- Instruction -
Reproduce each of the following items word for word, keeping every line as it appears.

- Data provided -
'''

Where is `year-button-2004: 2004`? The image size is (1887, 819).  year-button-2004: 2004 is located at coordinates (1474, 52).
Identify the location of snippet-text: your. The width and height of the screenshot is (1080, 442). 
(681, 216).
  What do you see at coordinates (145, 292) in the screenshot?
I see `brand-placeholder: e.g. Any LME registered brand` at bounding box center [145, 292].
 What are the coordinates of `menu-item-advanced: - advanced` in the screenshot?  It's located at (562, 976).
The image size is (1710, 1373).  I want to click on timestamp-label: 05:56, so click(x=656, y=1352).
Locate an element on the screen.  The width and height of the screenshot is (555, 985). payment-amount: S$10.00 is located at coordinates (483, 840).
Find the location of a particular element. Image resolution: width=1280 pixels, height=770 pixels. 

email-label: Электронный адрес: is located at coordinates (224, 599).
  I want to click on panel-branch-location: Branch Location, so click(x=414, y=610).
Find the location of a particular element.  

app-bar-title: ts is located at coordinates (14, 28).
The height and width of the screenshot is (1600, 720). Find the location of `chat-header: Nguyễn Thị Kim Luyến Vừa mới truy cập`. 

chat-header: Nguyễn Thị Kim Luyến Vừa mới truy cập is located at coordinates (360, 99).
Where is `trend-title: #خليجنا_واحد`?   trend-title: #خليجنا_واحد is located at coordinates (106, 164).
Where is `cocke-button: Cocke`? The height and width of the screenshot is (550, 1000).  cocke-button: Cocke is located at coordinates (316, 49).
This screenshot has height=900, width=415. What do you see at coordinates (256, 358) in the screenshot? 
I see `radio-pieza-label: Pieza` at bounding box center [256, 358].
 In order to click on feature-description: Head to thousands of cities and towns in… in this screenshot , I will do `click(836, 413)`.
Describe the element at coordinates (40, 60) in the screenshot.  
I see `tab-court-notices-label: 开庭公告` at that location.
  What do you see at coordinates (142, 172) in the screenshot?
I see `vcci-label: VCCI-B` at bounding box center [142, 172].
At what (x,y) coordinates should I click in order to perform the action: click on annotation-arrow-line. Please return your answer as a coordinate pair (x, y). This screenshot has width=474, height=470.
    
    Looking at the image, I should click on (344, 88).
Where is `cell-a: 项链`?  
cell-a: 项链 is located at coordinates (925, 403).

'''

- Response area -
Where is `year-button-2004: 2004`? The image size is (1887, 819).  year-button-2004: 2004 is located at coordinates (1474, 52).
Identify the location of snippet-text: your. The width and height of the screenshot is (1080, 442). 
(681, 216).
  What do you see at coordinates (145, 292) in the screenshot?
I see `brand-placeholder: e.g. Any LME registered brand` at bounding box center [145, 292].
 What are the coordinates of `menu-item-advanced: - advanced` in the screenshot?  It's located at (562, 976).
The image size is (1710, 1373).  I want to click on timestamp-label: 05:56, so click(x=656, y=1352).
Locate an element on the screen.  The width and height of the screenshot is (555, 985). payment-amount: S$10.00 is located at coordinates (483, 840).
Find the location of a particular element. Image resolution: width=1280 pixels, height=770 pixels. 

email-label: Электронный адрес: is located at coordinates (224, 599).
  I want to click on panel-branch-location: Branch Location, so click(x=414, y=610).
Find the location of a particular element.  

app-bar-title: ts is located at coordinates (14, 28).
The height and width of the screenshot is (1600, 720). Find the location of `chat-header: Nguyễn Thị Kim Luyến Vừa mới truy cập`. 

chat-header: Nguyễn Thị Kim Luyến Vừa mới truy cập is located at coordinates (360, 99).
Where is `trend-title: #خليجنا_واحد`?   trend-title: #خليجنا_واحد is located at coordinates (106, 164).
Where is `cocke-button: Cocke`? The height and width of the screenshot is (550, 1000).  cocke-button: Cocke is located at coordinates (316, 49).
This screenshot has height=900, width=415. What do you see at coordinates (256, 358) in the screenshot? 
I see `radio-pieza-label: Pieza` at bounding box center [256, 358].
 In order to click on feature-description: Head to thousands of cities and towns in… in this screenshot , I will do `click(836, 413)`.
Describe the element at coordinates (40, 60) in the screenshot.  
I see `tab-court-notices-label: 开庭公告` at that location.
  What do you see at coordinates (142, 172) in the screenshot?
I see `vcci-label: VCCI-B` at bounding box center [142, 172].
At what (x,y) coordinates should I click in order to perform the action: click on annotation-arrow-line. Please return your answer as a coordinate pair (x, y). This screenshot has width=474, height=470.
    
    Looking at the image, I should click on (344, 88).
Where is `cell-a: 项链`?  
cell-a: 项链 is located at coordinates (925, 403).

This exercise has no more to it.